By Winfried Dannenmann | Beziehung

Arbeitest du gern zügig und ohne Unterbrechung wegen fehlendem Werkzeug? Ich habe festgestellt, dass diejenigen, die Ordnung halten und immer all ihre Sachen an ihren Platz zurücklegen, auch diejenigen sind, die ihre Sachen immer suchen müssen. Klingt zunächst merkwürdig, aber aus eigener Erfahrung kann ich sagen, dass dem so ist.

Also zum Beispiel haben meine Büromaterialien bestimmte Plätze. Der Locher, der Tesafilm und die Stifte, der Tacker, das Lineal usw. Um zügig arbeiten zu können und nicht ständig alles suchen zu müssen, habe ich mir angewöhnt, alles an seinen Platz zu legen. Nun gibt es aber Kollegen oder Familienmitglieder, die ihre Sachen gern dort liegen lassen, wo sie zuletzt im Einsatz waren. Da kann es schon mal sein, dass meine Papierschere in der Garage liegt.
Und jetzt kommt das Paradoxon: Diese Kollegen oder Familienmitglieder wissen natürlich auch, wo mein Locher oder der Tesafilm zu finden sind, weil ja alles an seinem Platz liegt. Erst mal. Denn ehe die besagten Kollegen sich mit langer Suche nach ihren eigenen Materialien abgeben, bedienen sie sich schnell mal dort, wo sie sicher sein können, dass sie fündig werden.
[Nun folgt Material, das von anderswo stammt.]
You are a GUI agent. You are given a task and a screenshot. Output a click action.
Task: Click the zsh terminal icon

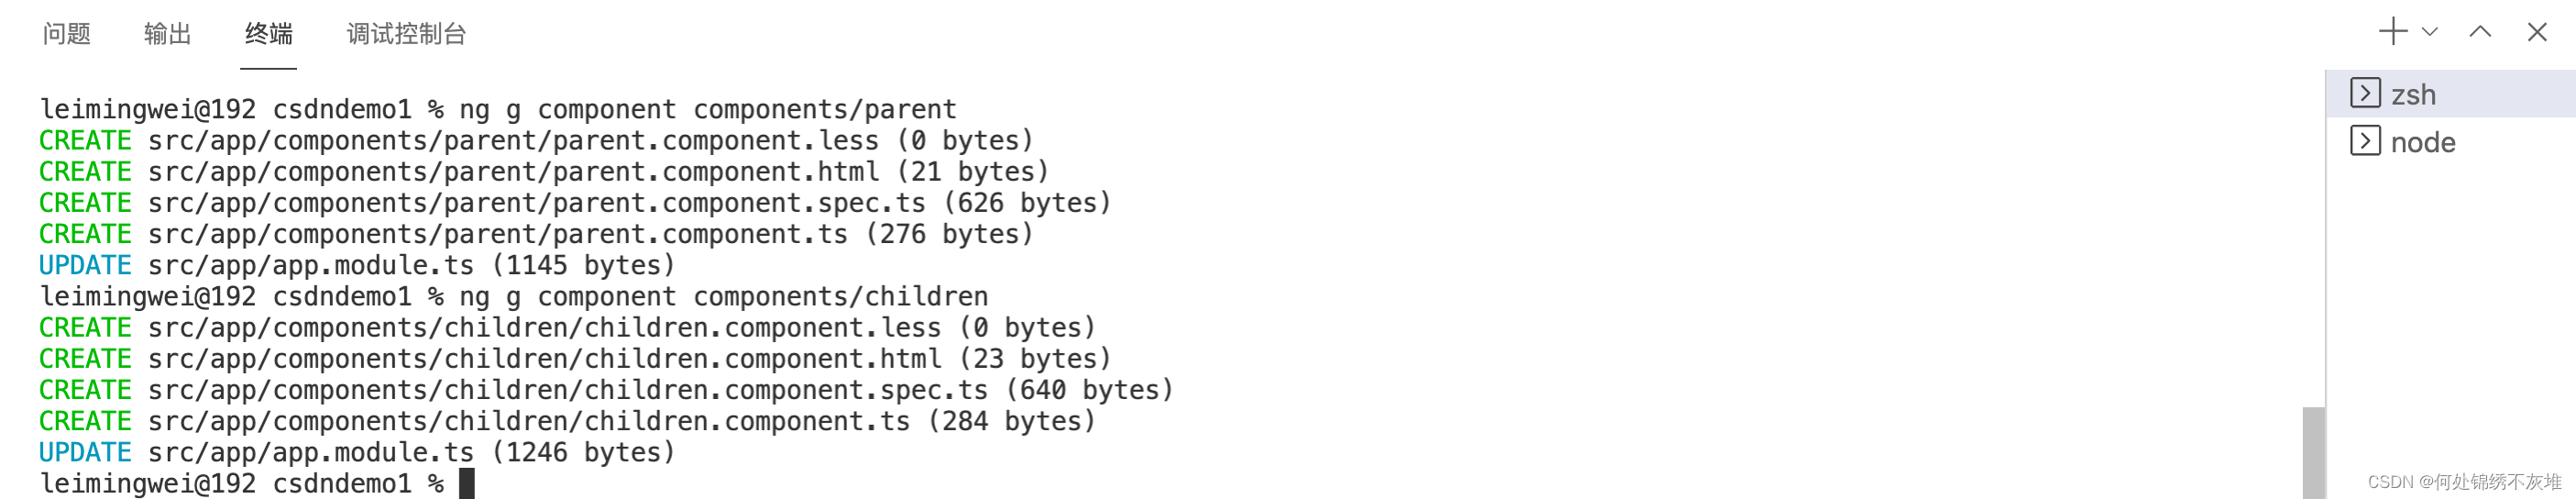tap(2365, 93)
Wenn nun der Ordnungsliebende in seine Schublade greift, um den Locher herauszunehmen oder den Textmarker, ist dort nichts mehr. Und jetzt muss derjenige seine Arbeit unterbrechen und sich auf die Suche machen, der mit seiner Ordnung gerade das vermeiden wollte. Vertrödelt seine Zeit damit, die verschlampten Sachen zu suchen, um weiterarbeiten zu können. Und das Spiel beginnt von neuem.

Das betrifft natürlich nicht nur Büromaterial, das trifft ebenso zum Beispiel auf Werkzeuge zu. Nun bin ich kein Typ, der nicht teilen will. Im Gegenteil, ich helfe sehr gern, nur mag ich es nicht, wenn ich ausgeliehene Sachen überall zusammensuchen muss. Und da hilft es auch nichts, wenn jeder Kollege einen eigenen Tacker oder Locher besitzt, denn die sind ja über kurz oder lang wieder irgendwo verschollen.

Hier helfen nur zwei Maßnahmen: entweder seine Sachen einschließen, was allerdings dem Betriebsklima nicht förderlich ist, oder ein klärendes Wort mit dem Schlamper. Einfach sagen, dass man das nicht mag, wenn die Sachen nicht mehr zurückgelegt werden, weil das eine Respektlosigkeit ist, frei nach dem Motto: „Lass doch lieber den Anderen suchen, meine Zeit ist kostbarer.” Das wirkt tatsächlich und man kann wieder zielstrebig arbeiten, weil sich doch niemand Respektlosigkeit vorwerfen lassen will.